In 231, the legion fought under Alexander Severus against the Sassanid Empire, and returned with the emperor to the German provinces. The legion was at Moguntiacum (modern Mainz), when Alexander was assassinated in 235. In the following fight for the power, the II Parthica sided with Maximinus Thrax. In 238, the Roman Senate declared Maximinus persona non grata and nominated Gordian III as emperor. Maximinus then marched on Rome to fight for his rights, taking the II Parthica, among other legions, with him to be stationed again at Castra Albana. What happened next is a good example of the political power of the legions in the 3rd century. The II Parthica weighed the chances of its commander and, concluding that supporting him was not a good move, they killed Maximinus before he could harass the senate. As a reward, they were pardoned for supporting a public enemy and allowed to return to their base and families in the Alban Hills.

===Whittling away===
In the next decades they were used as reinforcements in several provinces within the empire and continued to be used as pawns in the constant battles for the imperial throne of the 3rd century. Emperor Gallienus (253-268) awarded the legion with the titles V Fidelis V Pia and VI Fidelis VI Pia (respectively, "Five" and "Six times loyal and faithful").

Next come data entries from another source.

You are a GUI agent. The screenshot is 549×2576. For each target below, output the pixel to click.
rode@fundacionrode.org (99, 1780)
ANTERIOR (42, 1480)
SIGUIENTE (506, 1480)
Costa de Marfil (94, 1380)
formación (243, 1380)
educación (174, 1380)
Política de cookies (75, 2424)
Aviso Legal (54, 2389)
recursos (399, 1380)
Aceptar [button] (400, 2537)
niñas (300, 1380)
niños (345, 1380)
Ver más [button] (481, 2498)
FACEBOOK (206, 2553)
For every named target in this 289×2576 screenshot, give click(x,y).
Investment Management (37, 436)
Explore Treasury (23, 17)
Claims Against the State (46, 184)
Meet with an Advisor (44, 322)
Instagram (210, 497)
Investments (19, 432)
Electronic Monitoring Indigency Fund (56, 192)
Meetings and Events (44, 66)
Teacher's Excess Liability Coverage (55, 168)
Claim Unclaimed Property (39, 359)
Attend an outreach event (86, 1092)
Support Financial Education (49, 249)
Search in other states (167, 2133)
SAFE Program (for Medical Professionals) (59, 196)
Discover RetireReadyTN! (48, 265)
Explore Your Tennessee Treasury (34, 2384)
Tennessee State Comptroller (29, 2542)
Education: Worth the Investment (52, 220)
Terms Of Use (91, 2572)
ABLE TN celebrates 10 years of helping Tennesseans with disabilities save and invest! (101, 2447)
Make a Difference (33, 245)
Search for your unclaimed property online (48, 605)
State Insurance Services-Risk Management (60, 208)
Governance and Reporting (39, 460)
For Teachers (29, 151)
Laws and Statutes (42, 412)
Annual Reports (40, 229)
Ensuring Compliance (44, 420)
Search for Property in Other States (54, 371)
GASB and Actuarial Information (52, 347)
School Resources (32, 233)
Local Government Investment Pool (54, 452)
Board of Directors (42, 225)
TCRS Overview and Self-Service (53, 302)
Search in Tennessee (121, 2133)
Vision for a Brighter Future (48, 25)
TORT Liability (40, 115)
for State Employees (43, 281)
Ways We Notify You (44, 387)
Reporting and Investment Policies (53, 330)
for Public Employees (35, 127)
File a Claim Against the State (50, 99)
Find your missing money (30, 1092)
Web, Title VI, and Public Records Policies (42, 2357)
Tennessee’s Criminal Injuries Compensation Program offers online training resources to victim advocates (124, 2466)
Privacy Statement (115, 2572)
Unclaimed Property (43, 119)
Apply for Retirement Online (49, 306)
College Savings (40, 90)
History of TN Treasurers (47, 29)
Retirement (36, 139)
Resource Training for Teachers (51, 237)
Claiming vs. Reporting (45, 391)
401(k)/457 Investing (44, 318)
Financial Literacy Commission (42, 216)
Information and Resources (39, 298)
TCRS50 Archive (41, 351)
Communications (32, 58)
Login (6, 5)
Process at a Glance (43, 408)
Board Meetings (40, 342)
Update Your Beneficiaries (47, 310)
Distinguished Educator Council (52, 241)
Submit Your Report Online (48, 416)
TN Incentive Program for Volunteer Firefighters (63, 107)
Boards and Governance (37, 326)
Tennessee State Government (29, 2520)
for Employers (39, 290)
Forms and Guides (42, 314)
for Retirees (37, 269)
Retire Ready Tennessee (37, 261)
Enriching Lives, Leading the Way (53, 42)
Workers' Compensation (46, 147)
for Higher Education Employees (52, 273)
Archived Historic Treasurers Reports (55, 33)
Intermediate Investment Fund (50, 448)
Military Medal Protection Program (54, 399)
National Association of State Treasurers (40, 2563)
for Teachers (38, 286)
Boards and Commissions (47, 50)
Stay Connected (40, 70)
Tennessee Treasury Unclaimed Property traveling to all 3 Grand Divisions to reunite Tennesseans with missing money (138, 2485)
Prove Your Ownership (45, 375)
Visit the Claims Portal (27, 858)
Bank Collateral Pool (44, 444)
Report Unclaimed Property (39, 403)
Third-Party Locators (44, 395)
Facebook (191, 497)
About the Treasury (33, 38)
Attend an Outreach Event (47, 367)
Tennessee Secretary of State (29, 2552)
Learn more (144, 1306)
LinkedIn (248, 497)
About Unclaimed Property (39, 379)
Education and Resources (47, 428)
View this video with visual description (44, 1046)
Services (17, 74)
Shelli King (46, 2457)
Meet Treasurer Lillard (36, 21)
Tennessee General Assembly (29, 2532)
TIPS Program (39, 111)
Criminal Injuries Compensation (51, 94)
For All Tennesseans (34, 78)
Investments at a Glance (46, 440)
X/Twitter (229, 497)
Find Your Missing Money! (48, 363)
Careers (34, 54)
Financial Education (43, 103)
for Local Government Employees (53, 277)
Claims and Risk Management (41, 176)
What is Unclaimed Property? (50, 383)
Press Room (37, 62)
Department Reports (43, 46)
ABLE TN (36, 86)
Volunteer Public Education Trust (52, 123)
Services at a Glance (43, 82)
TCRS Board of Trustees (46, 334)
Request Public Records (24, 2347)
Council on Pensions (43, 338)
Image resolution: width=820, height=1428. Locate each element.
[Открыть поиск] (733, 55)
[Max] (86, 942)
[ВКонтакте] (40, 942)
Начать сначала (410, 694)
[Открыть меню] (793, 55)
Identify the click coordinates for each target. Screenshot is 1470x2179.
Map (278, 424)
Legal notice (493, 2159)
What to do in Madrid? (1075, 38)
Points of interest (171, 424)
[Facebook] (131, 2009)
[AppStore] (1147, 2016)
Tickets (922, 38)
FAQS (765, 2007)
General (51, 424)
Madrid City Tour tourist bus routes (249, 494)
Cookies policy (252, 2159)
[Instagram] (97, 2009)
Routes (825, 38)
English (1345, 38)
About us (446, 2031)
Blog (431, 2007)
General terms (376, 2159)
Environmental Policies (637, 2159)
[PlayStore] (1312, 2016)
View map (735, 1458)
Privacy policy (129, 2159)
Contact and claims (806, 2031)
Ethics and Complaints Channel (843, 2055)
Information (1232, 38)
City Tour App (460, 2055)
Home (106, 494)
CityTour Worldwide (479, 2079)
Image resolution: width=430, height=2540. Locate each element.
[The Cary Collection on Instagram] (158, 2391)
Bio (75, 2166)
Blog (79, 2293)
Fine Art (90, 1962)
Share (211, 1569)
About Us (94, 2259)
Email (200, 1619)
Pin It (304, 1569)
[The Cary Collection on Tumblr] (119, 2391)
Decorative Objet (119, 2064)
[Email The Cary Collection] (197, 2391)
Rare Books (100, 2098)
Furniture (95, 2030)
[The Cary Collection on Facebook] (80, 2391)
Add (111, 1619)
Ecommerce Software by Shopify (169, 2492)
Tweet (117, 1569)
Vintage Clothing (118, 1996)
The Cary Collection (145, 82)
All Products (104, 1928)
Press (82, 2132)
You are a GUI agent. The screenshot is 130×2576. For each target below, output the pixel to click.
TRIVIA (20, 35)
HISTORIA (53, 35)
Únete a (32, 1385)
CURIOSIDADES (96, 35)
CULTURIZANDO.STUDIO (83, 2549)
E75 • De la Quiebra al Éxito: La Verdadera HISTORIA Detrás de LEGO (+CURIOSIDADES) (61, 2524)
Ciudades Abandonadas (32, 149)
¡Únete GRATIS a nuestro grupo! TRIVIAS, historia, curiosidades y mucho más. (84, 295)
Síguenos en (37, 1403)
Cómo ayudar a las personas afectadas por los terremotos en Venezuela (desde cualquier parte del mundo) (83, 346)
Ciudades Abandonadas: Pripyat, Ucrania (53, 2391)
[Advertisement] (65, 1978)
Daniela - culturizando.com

Where the legion was based when it received these titles from Gallienus is uncertain. Other things being equal one would have thought that Valerian, father and co-regent with Gallienus, would have wanted to take it to the east with him in the late 250s and that it would have been involved in his defeat and capture by King Sapor of the Persians at Edessa in 260. Since it continued as a functioning unit and avoided the subsequent pitfalls of over-identification with the rebellion of the Macrianii and Palmyra's bid for autonomy under Zenobia, and given the honorific title appearing on coins of Gallienus, it is probable that it was under the command of Gallienus, not his father. However unlikely, it is possible that it would have returned to Europe as part of the army of the Macrianii and was forgiven by Gallienus after the latter were defeated. Besides an inscription from Macedonia giving thanks to the god Jupiter for the safety and well-being, "pro salute et incolumitate," of Gallienus, and an inscription from Rome dating to AD 242 giving thanks to the legion's "Genius Gordiana and to Fortuna" for keeping safe emperor Gordian and his spouse, there is little known regarding its fortunes in this period.

===Under Constantine I===
The II Parthica was in Italy at the end of the third century, but was almost certainly disbanded by Constantine I the Great after his victory at the Milvian bridge in 312, as we know that this emperor disbanded the imperial guard as a punishment for its support of the usurper Maxentius, and it is likely that this also meant the end of II Parthica.

==In Mesopotamia==

In the next century, a legion with the same name was garrisoned, together with II Armeniaca and II Flavia Virtutis, at the Roman fortified city of Bezabde (modern Cizre) on the Tigris and from the beginning of the 4th century II Parthica had abandoned Italy.

In 360, the Sassanid King Shapur II attacked and conquered Bezabde.

According to Notitia Dignitatum, II Parthica was in Cepha, Turkey, around 400, under the command of the Dux Mesopotamiae.